Jon Stewart Drops the "Boo-yah!" on Bill O'Reilly

Daily Show Host returns to The O'Reilly Factor to hash out Common's visit to the White House

By Natalie Finn May 17, 2011 3:15 AMTags

Bill O'Reilly will never admit that he lost, so does it matter if Jon Stewart debates him and wins?

The viewers will just have to be the judges in this case. Stewart accepted an invite to return to The O'Reilly Factor after he called the Fox News Channel host out for bashing the decision to extend rapper and actor Common an invitation to the White House.

Both guys, as always, came out firing.

O'Reilly's beef concerns the rapper's past vocal support for two convicted cop killers, one of whom he visited after she escaped from prison and moved to Cuba.

Therefore, O'Reilly raged, President Barack Obama should have never allowed Michelle Obama to invite Common to a White House event celebrating American poetry.

Stewart suggested that Common wasn't celebrating cop killers, but rather was of the opinion that both were wrongly convicted.
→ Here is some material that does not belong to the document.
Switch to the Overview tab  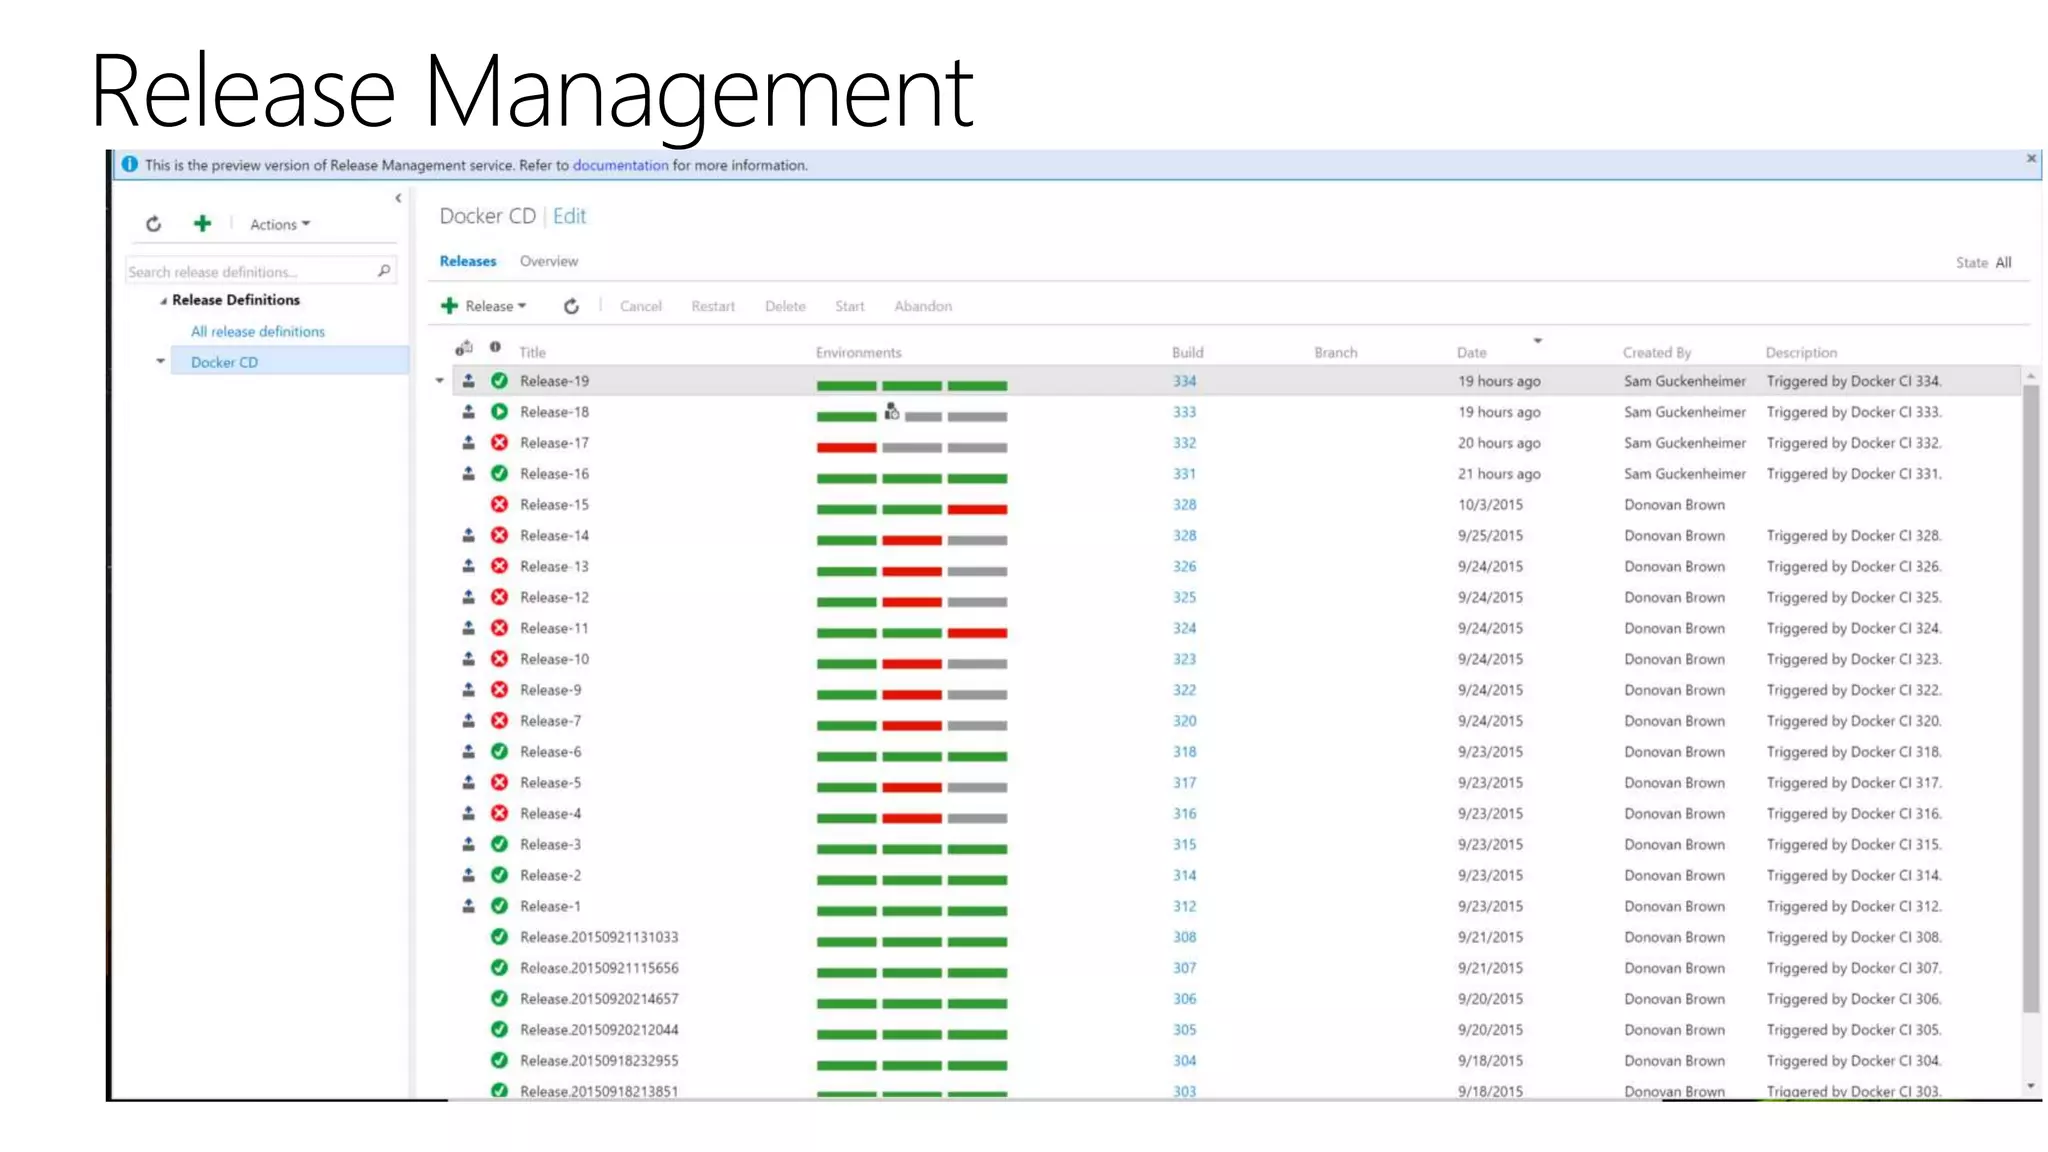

He further pointed out that a number of artists who have been to the White House—Bono, Bruce Springsteen and Bob Dylan, in this case—have written songs about men convicted of killing law-enforcement officers.

"Are you familiar with Leonard Pelletier?" Stewart inquired, referring to a man convicted of killing two FBI agents. "Guess who wrote a song about him? Bono. And guess where he was? The White House. Boo-yah!
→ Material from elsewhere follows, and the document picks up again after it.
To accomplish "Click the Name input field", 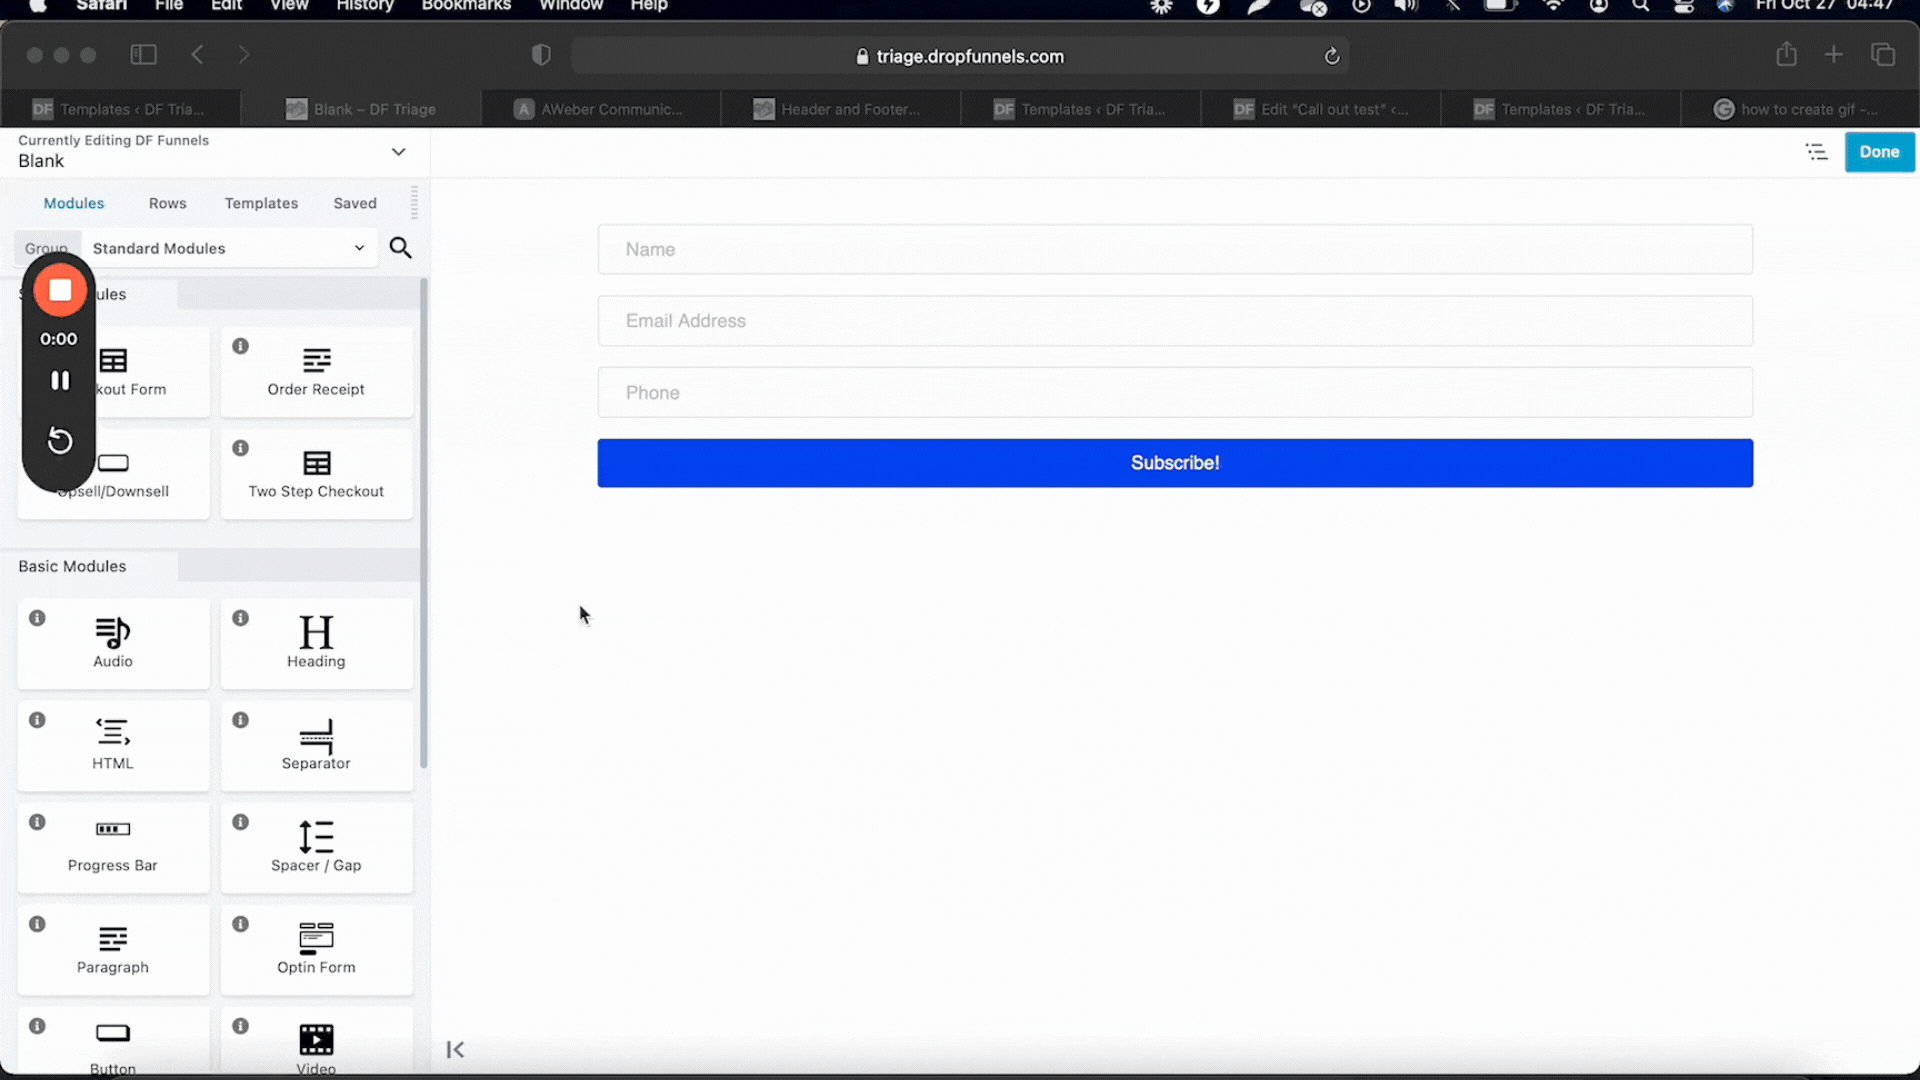I will tap(1175, 249).
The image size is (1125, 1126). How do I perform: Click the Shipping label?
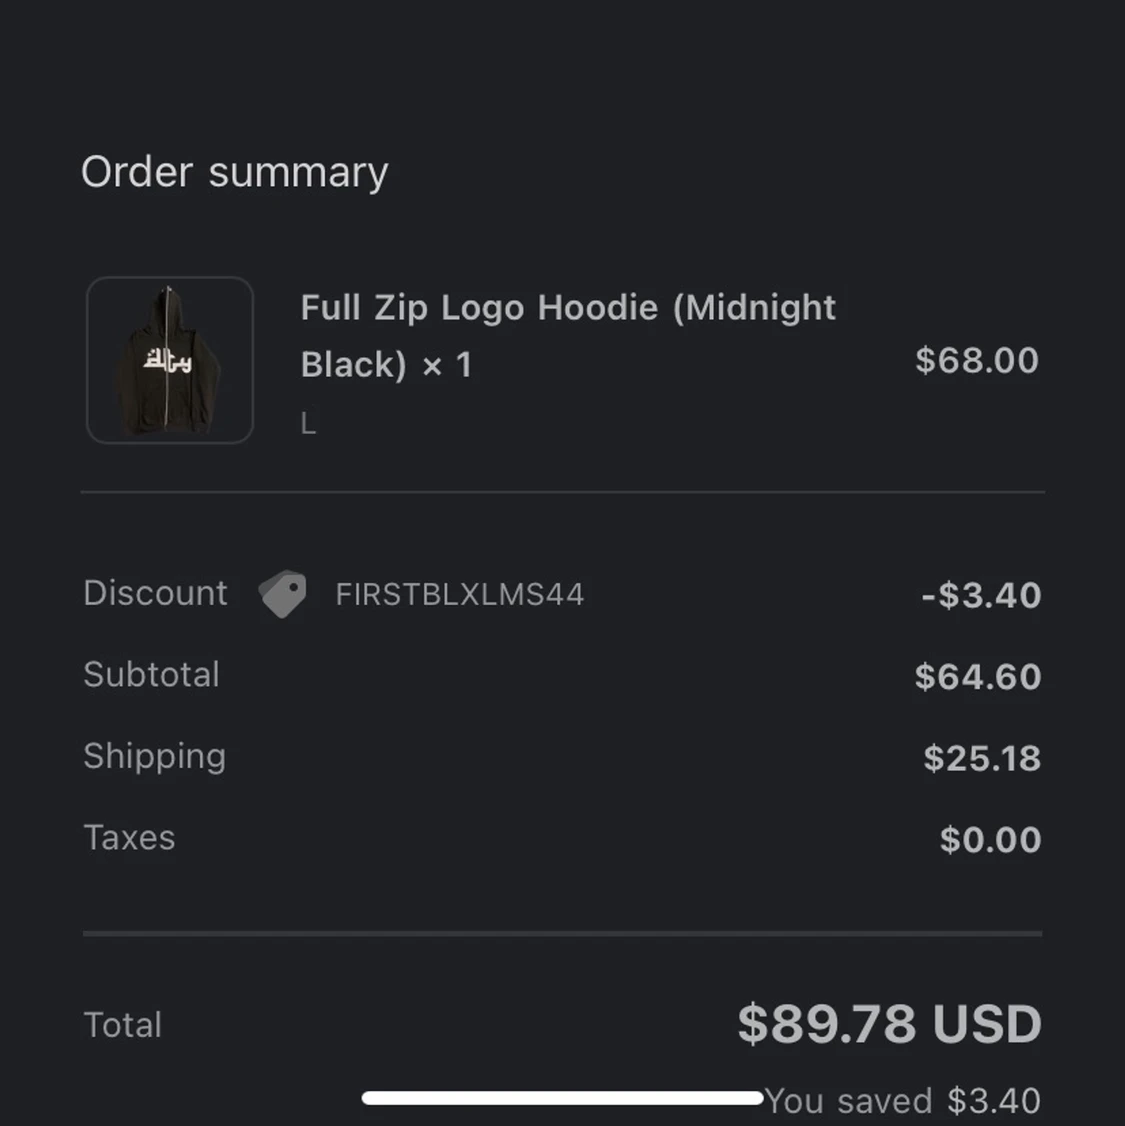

"That's a rap word," he quipped.

"Do I have to give [Common] a pass, then?" O'Reilly demanded, accusing Stewart of "pettifogging."

"No, just be consistent in your outrage," Stewart replied.
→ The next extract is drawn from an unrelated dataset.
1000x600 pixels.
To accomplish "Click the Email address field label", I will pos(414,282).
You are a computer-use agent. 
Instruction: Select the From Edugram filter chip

But O'Reilly, in his very O'Reillian way, seized on that seemingly very valid point to move in for the kill, pointing out that Common broke the mold by actually going to visit one of the convicted killers.

"I completely disagree with you that that's what puts it over the top," Stewart argued.

"That's enough for a sitting president to say, 'That's enough, this guy might be radioactive, I'm not doing it.' " O'Reilly insisted, then asked what Stewart would do if he were in Obama's shoes.

"If I'm president and I'm hosting my own poetry slams, throw me out of office," Stewart said, trying to set the conversation back on course. "I would believe, as president, I would have things to do…It's a poetry slam. Who gives a crap?"

He then asked O'Reilly if he would rally the troops at Fox News to, in honor of National Police Week, promote a reinstatement of the federal ban on assault weapons.

O'Reilly didn't appear too tickled by the idea, and then they digressed into a back-and-forth over the veracity of Fox vs. Comedy Central.

"He likes you, for some reason," O'Reilly told Stewart, referring to Alan Colmbes.

"I like you, as well," Stewart said. "It saddens me to see you wasting your time."

"Songs are not literal, you know that, right?" he added. "When the Weather Girls sing, 'It's Raining Men,' it's not actually precipitating males."

"Stop attacking the Weather Girls, they're one of my favorite groups," O'Reilly shot back.